Edvard Munch: Symbolism in Print
N.C. Museum of Art
Through Feb. 10

We want time machines. We want to rewind reality to see events a second time, or even to change things. This desire may well undergird the whole idea of representational art. Remember when we killed that huge mastodon? Seriously, look over here, we drew it on the cave wall with its bone marrow and the mud we dragged the carcass through.
Time travel is one of the innovations of Modernist art. “All times are contemporaneous in the mind” is the Modernist time machine, as articulated by Ezra Pound. The original schematics, however, were drawn up in the 19th century by forerunners such as Edvard Munch, whose printwork is on display at the North Carolina Museum of Art.

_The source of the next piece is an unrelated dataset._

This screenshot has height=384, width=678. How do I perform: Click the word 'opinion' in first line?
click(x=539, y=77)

Edvard Munch: Symbolism in Print features 26 woodcuts, etchings and lithographs culled from the holdings of the Museum of Modern Art in New York. Concentrating on his fin de siècle years, the show features multiples of several of his most important images, revealing how the Norwegian master used repetition and iteration to travel through traumatic temporal rifts.

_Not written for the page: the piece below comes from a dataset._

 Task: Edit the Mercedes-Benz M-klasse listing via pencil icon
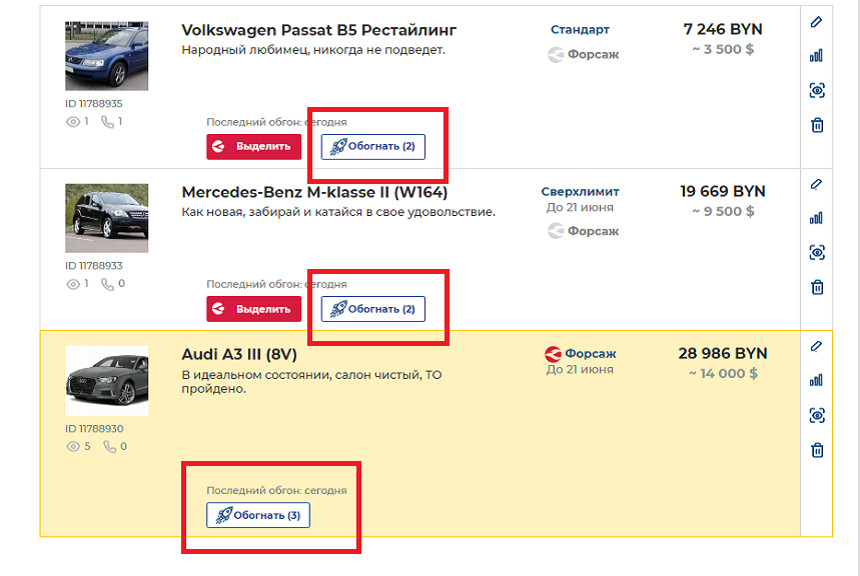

“This is not a happy show. There is a lot of sex and death,” says John Coffey, the NCMA’s deputy director for art and curator of American and Modern art. At a recent preview, Coffey pointed out the artist’s anxious preoccupation with specific memories, places and symbolic characters. Themes of social isolation and the corruption of youth shape every image, and sex is portrayed as an amalgam of beauty, predation and despair.
The exhibition also posits Munch as a unique, groundbreaking graphic artist. Having gained complete technical skill at every available printing process of his time, he had absolute fluency across them, often combining two processes to get the desired result. You can see him pushing himself, as restless with the media as he was with the memories and images that were his subjects.
You won’t see any paintingsalmost all of Munch’s painted work never leaves the walls of two Oslo museumsbut you’ll see some of his most famous images such as “Vampire,” “Kiss” and “Madonna,” who greets you with her ecstatic writhe as you enter the gallery. “The Scream” is absent, too, but the similar “Anxiety” hits that same unnerving note with piercing clarity, having not been exhausted through infinite merchandising and parody.
Some artists have a gateway work, the making of which helped them move from adolescent to mature production. Munch’s “The Sick Child” served this purpose. It depicts his sister Johanne Sophie on her deathbed, pale and drawn from tuberculosis. Painfully frail in profile against a white pillow, a shock of her red hair sticks up. Their mother sits by the bed, slumped over the child’s hand.
Sophie’s death in 1877, when she was just 15 years old and Munch a year younger, became his central trauma. Munch barely survived childhood tuberculosis himself and kept the chair his sister died in in his studio his whole life as both a talisman against death and a reminder of its constant proximity.
Symbolism in Print presents three versions of “The Sick Child,” including the quintessential red lithograph from 1896 (as well as an image of the family gathered in sorrow entitled “Death in the Sickroom”). Rehearsing the excruciating tension of waiting for a loved one to die, as well as his sorrow and survivor’s guilt, Munch completed six paintings of this image over a 40-year span. The 1885–86 version proved transformative. Munch scratched off and repainted his sister’s face many times, trying to transfer the depth of his feelings into the image. Both the rawness of his expression and the effectiveness of his repetitive process were revelatory.
The three prints show Munch’s adjustments. An 1894 drypoint includes a sketched landscape in a separate panel at the bottom. A tiny etching and drypoint from 1896 crops out Munch’s mother, zooming in on Sophie’s expressionless face against the pillow. In the red lithograph, which Munch considered his most successful print, his sister faces in the opposite direction from the other two prints.
Multiples of “Anxiety,” in which a promenading crowd of faces stares zombie-like out at the viewer, and “The Lonely Ones,” a vantage from behind a separated couple staring ominously out to sea, give more insight into how Munch used printmaking as an iterative process to get down to his core expression. It’s exciting to get to look back and forth between a hewn woodcut and a precise lithograph of the same image.
The real triumph of Symbolism in Print is how it conveys the emotional legwork that Munch did for the Modernists who followed him. “German Expressionism would not have been possible without Munch,” Coffey says. Releasing the wild psychology that had grown monstrous beneath societal suppression, Munch exhibitions in Berlin were a shot through the Victorian hull for young German artists like Emil Nolde and Ernst Ludwig Kirchner, who returned to their studios uninhibited by the staid conventions of the time. Even today, it’s still provocative work.
This article appeared in print with the headline “Edvard Munch, time traveler.”